═══ Source information ═══

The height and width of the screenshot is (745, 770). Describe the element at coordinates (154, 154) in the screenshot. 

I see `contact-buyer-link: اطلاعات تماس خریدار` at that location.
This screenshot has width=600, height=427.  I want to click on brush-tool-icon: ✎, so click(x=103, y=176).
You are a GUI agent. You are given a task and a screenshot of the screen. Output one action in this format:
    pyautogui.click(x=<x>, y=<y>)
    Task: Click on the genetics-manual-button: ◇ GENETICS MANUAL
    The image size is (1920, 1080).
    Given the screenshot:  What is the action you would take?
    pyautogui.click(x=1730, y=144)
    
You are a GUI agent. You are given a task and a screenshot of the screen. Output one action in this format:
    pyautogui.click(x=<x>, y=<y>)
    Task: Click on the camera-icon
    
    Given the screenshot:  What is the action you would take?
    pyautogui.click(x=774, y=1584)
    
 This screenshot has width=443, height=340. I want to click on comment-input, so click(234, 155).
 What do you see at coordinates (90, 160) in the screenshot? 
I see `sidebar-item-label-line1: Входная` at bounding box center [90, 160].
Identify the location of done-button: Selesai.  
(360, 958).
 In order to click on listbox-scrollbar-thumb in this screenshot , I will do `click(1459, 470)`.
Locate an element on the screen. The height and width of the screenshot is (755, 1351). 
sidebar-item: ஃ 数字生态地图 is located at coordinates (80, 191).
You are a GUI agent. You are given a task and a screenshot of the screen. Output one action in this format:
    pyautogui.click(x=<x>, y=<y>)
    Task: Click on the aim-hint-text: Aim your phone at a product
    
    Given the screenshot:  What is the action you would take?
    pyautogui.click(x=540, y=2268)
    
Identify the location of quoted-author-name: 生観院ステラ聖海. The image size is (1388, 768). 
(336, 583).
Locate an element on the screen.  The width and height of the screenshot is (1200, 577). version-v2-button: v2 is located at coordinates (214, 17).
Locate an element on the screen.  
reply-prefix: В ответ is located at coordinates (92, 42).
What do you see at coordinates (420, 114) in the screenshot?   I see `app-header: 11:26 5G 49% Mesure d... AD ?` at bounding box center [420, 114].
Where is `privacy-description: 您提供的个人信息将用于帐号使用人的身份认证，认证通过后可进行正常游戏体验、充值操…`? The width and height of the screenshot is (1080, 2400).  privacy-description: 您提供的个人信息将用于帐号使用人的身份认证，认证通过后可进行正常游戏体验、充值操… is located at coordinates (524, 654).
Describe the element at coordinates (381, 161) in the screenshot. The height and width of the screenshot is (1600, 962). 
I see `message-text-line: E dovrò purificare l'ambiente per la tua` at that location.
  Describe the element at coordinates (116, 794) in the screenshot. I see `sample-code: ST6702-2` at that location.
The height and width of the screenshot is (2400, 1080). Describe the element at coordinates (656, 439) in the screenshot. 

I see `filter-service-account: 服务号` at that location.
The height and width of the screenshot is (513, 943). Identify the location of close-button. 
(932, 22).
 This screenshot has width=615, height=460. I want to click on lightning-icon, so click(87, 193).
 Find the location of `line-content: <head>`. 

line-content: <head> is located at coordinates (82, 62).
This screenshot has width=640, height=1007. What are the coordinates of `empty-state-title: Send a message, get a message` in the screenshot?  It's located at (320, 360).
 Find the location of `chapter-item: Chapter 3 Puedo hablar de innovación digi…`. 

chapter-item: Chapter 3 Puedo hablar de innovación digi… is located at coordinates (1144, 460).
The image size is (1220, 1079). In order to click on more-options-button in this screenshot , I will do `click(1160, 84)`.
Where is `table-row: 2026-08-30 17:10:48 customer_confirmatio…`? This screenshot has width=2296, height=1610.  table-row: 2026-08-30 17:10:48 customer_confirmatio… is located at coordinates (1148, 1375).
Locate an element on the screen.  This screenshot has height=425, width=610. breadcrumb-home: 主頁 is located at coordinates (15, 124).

═══

## Activity
Rewrite the material above with every "GUI agent" swapped for "screen agent", keeping everything else the same.

## Exercise response
The height and width of the screenshot is (745, 770). Describe the element at coordinates (154, 154) in the screenshot. 

I see `contact-buyer-link: اطلاعات تماس خریدار` at that location.
This screenshot has width=600, height=427.  I want to click on brush-tool-icon: ✎, so click(x=103, y=176).
You are a screen agent. You are given a task and a screenshot of the screen. Output one action in this format:
    pyautogui.click(x=<x>, y=<y>)
    Task: Click on the genetics-manual-button: ◇ GENETICS MANUAL
    The image size is (1920, 1080).
    Given the screenshot:  What is the action you would take?
    pyautogui.click(x=1730, y=144)
    
You are a screen agent. You are given a task and a screenshot of the screen. Output one action in this format:
    pyautogui.click(x=<x>, y=<y>)
    Task: Click on the camera-icon
    
    Given the screenshot:  What is the action you would take?
    pyautogui.click(x=774, y=1584)
    
 This screenshot has width=443, height=340. I want to click on comment-input, so click(234, 155).
 What do you see at coordinates (90, 160) in the screenshot? 
I see `sidebar-item-label-line1: Входная` at bounding box center [90, 160].
Identify the location of done-button: Selesai.  
(360, 958).
 In order to click on listbox-scrollbar-thumb in this screenshot , I will do `click(1459, 470)`.
Locate an element on the screen. The height and width of the screenshot is (755, 1351). 
sidebar-item: ஃ 数字生态地图 is located at coordinates (80, 191).
You are a screen agent. You are given a task and a screenshot of the screen. Output one action in this format:
    pyautogui.click(x=<x>, y=<y>)
    Task: Click on the aim-hint-text: Aim your phone at a product
    
    Given the screenshot:  What is the action you would take?
    pyautogui.click(x=540, y=2268)
    
Identify the location of quoted-author-name: 生観院ステラ聖海. The image size is (1388, 768). 
(336, 583).
Locate an element on the screen.  The width and height of the screenshot is (1200, 577). version-v2-button: v2 is located at coordinates (214, 17).
Locate an element on the screen.  
reply-prefix: В ответ is located at coordinates (92, 42).
What do you see at coordinates (420, 114) in the screenshot?   I see `app-header: 11:26 5G 49% Mesure d... AD ?` at bounding box center [420, 114].
Where is `privacy-description: 您提供的个人信息将用于帐号使用人的身份认证，认证通过后可进行正常游戏体验、充值操…`? The width and height of the screenshot is (1080, 2400).  privacy-description: 您提供的个人信息将用于帐号使用人的身份认证，认证通过后可进行正常游戏体验、充值操… is located at coordinates (524, 654).
Describe the element at coordinates (381, 161) in the screenshot. The height and width of the screenshot is (1600, 962). 
I see `message-text-line: E dovrò purificare l'ambiente per la tua` at that location.
  Describe the element at coordinates (116, 794) in the screenshot. I see `sample-code: ST6702-2` at that location.
The height and width of the screenshot is (2400, 1080). Describe the element at coordinates (656, 439) in the screenshot. 

I see `filter-service-account: 服务号` at that location.
The height and width of the screenshot is (513, 943). Identify the location of close-button. 
(932, 22).
 This screenshot has width=615, height=460. I want to click on lightning-icon, so click(87, 193).
 Find the location of `line-content: <head>`. 

line-content: <head> is located at coordinates (82, 62).
This screenshot has width=640, height=1007. What are the coordinates of `empty-state-title: Send a message, get a message` in the screenshot?  It's located at (320, 360).
 Find the location of `chapter-item: Chapter 3 Puedo hablar de innovación digi…`. 

chapter-item: Chapter 3 Puedo hablar de innovación digi… is located at coordinates (1144, 460).
The image size is (1220, 1079). In order to click on more-options-button in this screenshot , I will do `click(1160, 84)`.
Where is `table-row: 2026-08-30 17:10:48 customer_confirmatio…`? This screenshot has width=2296, height=1610.  table-row: 2026-08-30 17:10:48 customer_confirmatio… is located at coordinates (1148, 1375).
Locate an element on the screen.  This screenshot has height=425, width=610. breadcrumb-home: 主頁 is located at coordinates (15, 124).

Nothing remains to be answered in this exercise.